Central to Quinn’s vision of the avenue to transition a vast, “one of everything” IT infrastructure to a streamlined, efficient model for the future is the realization that the CIOs of today too often focus on treating the symptom (the need to upgrade) rather than the disease (dependency on a single vendor that can tax you by forcing the upgrades to begin with). In his view, we have all become “habituated” (in one of his frequent medical analogies) to the system that has ruled our lives for some twenty years now. Quinn wants to break that dependency and lower costs by attacking the disease – and ODF is one of the “silver bullets” he sees as instrumental to achieving such a cure.
One reason that he feels confident that he’s on to something is that he has surveyed how state employees use their desktops, and what he sees is a great deal of document review but not much document creation; lots of browser use; and heavy email dependency, particularly as regards accessing and using documents. In short, the typical Commonwealth employee has very little need for most features of a high-priced product like Microsoft Office. Given open formats and more choices, there should be lower cost solutions that would be more than adequate, and which would not perpetuate current dependencies.
While some have tried to portray Quinn as unduly smitten with open source, that is wide of the mark: it’s open standards that he’s locked on, with open source being preferred when it makes sense, and proprietary solutions acceptable when no open source alternative is available. And he is serious: every purchase by the ITD must support open standards. And any new software purchase must be open source, unless he signs a “variance” to approve it – not because every purchase must or should be open source, but because he wants to make sure that any available open source options have been properly evaluated. In short, he’s one determined guy, who is going to do what it takes to get his department out of the past and into the future.
Regarding the process of amending the ETRM, he realizes that he didn’t do all that he needed to in order to address accessibility concerns the right way, and is doing everything he can to rectify that situation (in fact, those advocates of the disabled community who gave testimony at Monday’s hearing called by Secretary Pacheco were complimentary of his recent efforts, although they were critical of his late start in addressing their concerns). Specifically, he said that he thought that he had spoken to those in the disabled community that needed to be contacted, and that “he was wrong.” [You can read my rough transcript of that hearing here]

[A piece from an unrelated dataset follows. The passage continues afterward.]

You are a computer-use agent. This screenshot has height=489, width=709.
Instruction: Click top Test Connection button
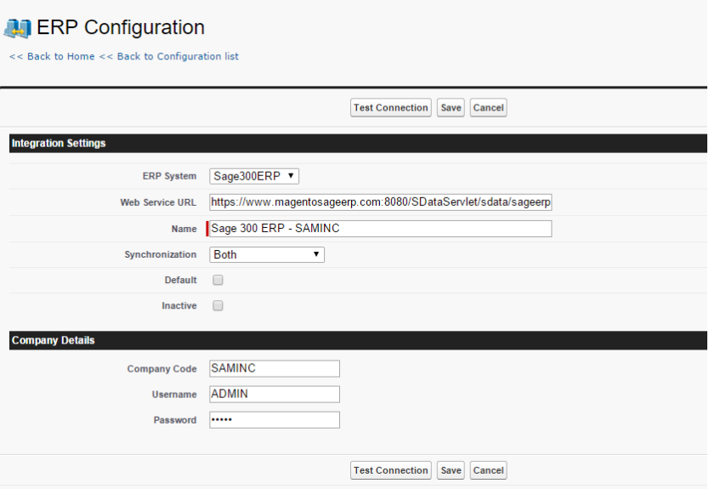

He also firmly believes that he operated consistently with applicable law, and that this conviction will eventually be borne out. He believes that serious constitutional issues are at stake, and that it is therefore important that his department’s position be vindicated.
As to what will happen next, he says that if the current amendment offered in the Senate is adopted by that body, the focus for action should be the conference committee that will be formed to reconcile the House and Senate versions of the bill. Presumably, that will happen soon, as there will be a 45 day recess of the Massachusetts legislature that will begin before Thanksgiving.